BEGIN

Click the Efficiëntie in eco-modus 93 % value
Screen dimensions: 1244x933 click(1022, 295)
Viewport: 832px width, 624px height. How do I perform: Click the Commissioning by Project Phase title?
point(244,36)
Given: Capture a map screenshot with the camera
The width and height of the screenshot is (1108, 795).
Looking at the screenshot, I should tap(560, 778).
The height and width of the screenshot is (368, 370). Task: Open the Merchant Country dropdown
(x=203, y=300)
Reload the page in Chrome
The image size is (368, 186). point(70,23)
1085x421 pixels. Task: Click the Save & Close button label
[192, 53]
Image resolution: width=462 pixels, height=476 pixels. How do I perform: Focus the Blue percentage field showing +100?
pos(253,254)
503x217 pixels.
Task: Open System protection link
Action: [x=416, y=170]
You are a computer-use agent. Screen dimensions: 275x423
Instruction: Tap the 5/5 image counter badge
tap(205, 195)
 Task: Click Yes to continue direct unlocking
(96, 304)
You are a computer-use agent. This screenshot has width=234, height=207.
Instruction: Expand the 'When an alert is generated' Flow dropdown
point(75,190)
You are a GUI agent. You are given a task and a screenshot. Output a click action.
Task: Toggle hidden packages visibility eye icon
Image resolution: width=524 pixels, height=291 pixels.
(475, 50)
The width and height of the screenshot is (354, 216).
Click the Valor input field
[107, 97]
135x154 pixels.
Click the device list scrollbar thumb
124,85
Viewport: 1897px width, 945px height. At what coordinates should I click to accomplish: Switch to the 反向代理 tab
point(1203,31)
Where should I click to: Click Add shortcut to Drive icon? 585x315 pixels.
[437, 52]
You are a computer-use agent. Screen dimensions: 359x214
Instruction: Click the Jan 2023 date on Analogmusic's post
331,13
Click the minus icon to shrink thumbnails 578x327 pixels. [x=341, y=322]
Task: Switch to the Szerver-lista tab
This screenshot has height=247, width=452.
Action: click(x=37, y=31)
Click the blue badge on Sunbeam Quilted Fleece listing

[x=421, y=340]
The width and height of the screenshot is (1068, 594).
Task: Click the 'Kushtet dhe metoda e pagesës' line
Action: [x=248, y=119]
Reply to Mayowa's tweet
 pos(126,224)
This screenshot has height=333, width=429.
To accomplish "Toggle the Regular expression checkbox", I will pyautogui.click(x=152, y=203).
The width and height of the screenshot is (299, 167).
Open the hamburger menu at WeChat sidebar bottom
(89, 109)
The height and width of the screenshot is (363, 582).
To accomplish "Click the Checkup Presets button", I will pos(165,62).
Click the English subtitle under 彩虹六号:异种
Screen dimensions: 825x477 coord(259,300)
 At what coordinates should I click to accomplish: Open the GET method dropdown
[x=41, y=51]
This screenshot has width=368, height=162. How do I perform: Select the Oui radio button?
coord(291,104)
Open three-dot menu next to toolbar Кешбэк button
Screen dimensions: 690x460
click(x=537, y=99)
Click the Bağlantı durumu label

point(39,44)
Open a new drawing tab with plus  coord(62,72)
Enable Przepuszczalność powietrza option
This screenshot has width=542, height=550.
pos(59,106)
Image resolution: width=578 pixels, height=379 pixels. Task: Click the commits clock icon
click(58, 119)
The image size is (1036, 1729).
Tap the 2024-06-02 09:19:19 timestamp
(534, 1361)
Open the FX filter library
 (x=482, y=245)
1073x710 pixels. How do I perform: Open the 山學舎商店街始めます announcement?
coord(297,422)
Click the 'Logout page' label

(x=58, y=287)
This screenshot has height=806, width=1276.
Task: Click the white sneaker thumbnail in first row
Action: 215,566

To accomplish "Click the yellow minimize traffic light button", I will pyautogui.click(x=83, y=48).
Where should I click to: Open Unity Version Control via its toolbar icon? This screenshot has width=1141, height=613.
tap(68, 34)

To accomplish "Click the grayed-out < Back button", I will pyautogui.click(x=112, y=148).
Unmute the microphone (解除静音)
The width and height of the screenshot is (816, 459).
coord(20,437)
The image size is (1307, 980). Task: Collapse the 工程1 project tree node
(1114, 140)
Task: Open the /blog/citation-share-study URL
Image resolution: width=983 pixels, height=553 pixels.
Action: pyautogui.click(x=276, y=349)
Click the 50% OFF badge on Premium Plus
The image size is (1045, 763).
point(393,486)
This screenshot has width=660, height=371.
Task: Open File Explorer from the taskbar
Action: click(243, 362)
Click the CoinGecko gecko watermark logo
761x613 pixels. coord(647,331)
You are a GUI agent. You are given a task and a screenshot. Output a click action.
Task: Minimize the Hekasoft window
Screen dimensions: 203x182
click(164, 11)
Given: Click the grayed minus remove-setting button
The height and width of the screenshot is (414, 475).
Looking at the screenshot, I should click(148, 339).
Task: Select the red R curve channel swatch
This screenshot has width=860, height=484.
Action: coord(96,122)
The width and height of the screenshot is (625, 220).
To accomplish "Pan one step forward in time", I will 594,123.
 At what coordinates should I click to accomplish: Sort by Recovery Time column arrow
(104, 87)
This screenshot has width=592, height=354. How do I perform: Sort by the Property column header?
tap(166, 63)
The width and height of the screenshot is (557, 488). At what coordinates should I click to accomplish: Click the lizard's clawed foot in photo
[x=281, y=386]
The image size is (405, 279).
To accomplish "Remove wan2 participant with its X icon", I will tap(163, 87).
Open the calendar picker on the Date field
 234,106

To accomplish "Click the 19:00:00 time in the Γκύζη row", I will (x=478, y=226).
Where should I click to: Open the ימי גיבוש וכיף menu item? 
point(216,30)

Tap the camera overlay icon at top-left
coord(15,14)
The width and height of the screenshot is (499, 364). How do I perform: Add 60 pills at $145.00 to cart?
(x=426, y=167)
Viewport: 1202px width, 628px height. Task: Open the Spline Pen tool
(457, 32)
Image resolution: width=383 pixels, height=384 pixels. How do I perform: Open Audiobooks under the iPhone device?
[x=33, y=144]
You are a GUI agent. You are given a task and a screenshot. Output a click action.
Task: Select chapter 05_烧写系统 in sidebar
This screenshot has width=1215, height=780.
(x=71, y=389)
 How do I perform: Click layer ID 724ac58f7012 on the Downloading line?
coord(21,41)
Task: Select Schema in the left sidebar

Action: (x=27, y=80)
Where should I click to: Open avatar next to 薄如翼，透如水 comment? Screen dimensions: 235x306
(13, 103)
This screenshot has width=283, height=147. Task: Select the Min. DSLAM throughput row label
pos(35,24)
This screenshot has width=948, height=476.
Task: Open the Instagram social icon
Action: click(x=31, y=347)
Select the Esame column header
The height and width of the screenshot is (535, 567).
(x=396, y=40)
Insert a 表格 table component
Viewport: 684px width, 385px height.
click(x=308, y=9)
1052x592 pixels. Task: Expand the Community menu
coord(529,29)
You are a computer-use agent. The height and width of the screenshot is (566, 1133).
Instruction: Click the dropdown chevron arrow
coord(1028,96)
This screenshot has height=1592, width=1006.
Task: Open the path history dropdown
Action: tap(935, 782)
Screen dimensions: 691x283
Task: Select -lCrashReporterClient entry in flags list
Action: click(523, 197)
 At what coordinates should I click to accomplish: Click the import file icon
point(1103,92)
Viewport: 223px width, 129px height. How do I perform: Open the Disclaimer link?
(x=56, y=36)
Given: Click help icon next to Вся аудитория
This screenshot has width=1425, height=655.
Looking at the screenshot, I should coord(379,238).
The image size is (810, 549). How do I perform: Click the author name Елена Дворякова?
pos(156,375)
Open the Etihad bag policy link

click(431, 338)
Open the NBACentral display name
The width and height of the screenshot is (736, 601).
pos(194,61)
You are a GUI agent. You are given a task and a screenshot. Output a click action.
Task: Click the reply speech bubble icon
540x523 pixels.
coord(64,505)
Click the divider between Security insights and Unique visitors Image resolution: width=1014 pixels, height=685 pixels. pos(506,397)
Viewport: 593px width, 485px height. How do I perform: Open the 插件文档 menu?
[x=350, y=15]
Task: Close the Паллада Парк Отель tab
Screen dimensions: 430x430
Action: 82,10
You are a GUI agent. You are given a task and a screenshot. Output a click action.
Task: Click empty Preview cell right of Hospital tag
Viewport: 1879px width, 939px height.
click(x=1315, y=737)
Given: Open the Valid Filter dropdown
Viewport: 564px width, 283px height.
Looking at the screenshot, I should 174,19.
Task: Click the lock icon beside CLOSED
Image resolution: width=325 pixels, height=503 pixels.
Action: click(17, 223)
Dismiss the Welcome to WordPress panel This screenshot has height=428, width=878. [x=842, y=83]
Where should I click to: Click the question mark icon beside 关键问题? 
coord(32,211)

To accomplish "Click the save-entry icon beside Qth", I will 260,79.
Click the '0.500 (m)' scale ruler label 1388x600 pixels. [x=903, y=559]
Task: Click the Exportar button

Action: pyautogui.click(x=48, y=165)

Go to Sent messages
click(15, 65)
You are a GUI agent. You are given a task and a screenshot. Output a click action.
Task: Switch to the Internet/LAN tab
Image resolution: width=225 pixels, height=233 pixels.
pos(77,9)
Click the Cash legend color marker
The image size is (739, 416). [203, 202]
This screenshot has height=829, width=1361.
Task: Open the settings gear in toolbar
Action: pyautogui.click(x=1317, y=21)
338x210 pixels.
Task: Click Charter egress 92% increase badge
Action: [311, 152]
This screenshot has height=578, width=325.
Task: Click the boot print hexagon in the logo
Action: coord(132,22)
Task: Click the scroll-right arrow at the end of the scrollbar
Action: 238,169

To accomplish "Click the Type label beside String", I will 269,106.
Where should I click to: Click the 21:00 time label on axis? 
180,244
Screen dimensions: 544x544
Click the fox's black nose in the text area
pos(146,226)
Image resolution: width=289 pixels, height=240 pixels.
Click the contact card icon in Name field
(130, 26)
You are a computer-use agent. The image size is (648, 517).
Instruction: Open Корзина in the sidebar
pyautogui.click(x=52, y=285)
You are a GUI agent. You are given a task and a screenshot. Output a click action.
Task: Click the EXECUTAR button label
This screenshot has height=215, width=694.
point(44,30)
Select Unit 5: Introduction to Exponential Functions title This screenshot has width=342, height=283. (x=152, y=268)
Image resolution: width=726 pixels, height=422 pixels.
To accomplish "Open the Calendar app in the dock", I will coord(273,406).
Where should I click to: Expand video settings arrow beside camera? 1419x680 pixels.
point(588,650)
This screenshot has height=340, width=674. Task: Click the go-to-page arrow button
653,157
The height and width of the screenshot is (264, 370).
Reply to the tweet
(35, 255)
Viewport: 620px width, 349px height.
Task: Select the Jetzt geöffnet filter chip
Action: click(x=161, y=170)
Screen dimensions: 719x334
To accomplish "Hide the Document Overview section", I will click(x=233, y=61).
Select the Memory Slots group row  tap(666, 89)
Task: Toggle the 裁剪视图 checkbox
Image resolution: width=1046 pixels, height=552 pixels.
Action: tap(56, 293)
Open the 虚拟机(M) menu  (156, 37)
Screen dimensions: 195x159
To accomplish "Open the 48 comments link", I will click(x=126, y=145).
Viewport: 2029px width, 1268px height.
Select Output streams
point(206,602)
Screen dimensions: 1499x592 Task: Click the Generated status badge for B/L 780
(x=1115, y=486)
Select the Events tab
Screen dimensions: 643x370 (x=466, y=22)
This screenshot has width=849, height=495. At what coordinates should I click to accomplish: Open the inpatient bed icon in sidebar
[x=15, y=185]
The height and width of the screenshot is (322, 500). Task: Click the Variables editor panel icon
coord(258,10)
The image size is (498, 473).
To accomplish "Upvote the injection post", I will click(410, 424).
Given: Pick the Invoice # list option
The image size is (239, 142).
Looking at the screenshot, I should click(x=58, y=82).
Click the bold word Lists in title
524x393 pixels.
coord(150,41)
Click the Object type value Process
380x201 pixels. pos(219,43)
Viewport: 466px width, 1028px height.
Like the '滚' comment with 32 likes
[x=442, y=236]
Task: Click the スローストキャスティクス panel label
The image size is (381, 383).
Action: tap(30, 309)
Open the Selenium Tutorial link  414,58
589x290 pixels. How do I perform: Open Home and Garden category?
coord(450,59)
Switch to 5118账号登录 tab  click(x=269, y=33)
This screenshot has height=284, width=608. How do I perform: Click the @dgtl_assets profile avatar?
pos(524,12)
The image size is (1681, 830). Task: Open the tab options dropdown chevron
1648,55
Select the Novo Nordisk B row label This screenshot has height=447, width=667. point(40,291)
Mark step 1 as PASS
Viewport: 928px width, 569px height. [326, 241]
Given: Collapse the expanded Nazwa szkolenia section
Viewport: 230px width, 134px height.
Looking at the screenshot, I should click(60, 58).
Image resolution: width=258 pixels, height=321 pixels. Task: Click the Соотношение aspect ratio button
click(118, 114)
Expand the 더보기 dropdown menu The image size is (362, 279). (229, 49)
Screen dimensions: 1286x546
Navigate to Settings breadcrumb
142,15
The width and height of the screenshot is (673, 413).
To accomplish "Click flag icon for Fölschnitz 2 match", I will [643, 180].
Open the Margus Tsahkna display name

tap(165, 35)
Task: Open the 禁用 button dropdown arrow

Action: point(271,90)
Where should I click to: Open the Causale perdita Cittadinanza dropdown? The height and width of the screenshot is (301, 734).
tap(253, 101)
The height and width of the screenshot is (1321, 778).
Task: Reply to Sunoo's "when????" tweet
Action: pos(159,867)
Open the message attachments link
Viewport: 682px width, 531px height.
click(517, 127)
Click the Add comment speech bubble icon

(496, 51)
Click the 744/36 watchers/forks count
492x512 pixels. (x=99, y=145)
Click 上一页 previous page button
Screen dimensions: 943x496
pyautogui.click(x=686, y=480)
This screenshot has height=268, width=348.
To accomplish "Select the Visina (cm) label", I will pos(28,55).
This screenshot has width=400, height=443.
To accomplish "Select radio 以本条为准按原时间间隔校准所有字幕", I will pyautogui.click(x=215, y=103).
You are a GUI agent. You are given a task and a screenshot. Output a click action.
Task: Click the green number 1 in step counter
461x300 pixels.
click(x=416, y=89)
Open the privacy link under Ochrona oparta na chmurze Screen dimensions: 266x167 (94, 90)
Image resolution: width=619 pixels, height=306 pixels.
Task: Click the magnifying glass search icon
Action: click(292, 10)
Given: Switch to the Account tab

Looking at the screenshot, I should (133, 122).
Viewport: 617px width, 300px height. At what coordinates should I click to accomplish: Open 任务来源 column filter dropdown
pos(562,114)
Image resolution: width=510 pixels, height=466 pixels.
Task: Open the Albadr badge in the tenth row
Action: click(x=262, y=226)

END

What you should do: From the listing above, pick out each line where the word "checkbox" appears.

Result of this task:
To accomplish "Toggle the Regular expression checkbox", I will pyautogui.click(x=152, y=203).
Task: Toggle the 裁剪视图 checkbox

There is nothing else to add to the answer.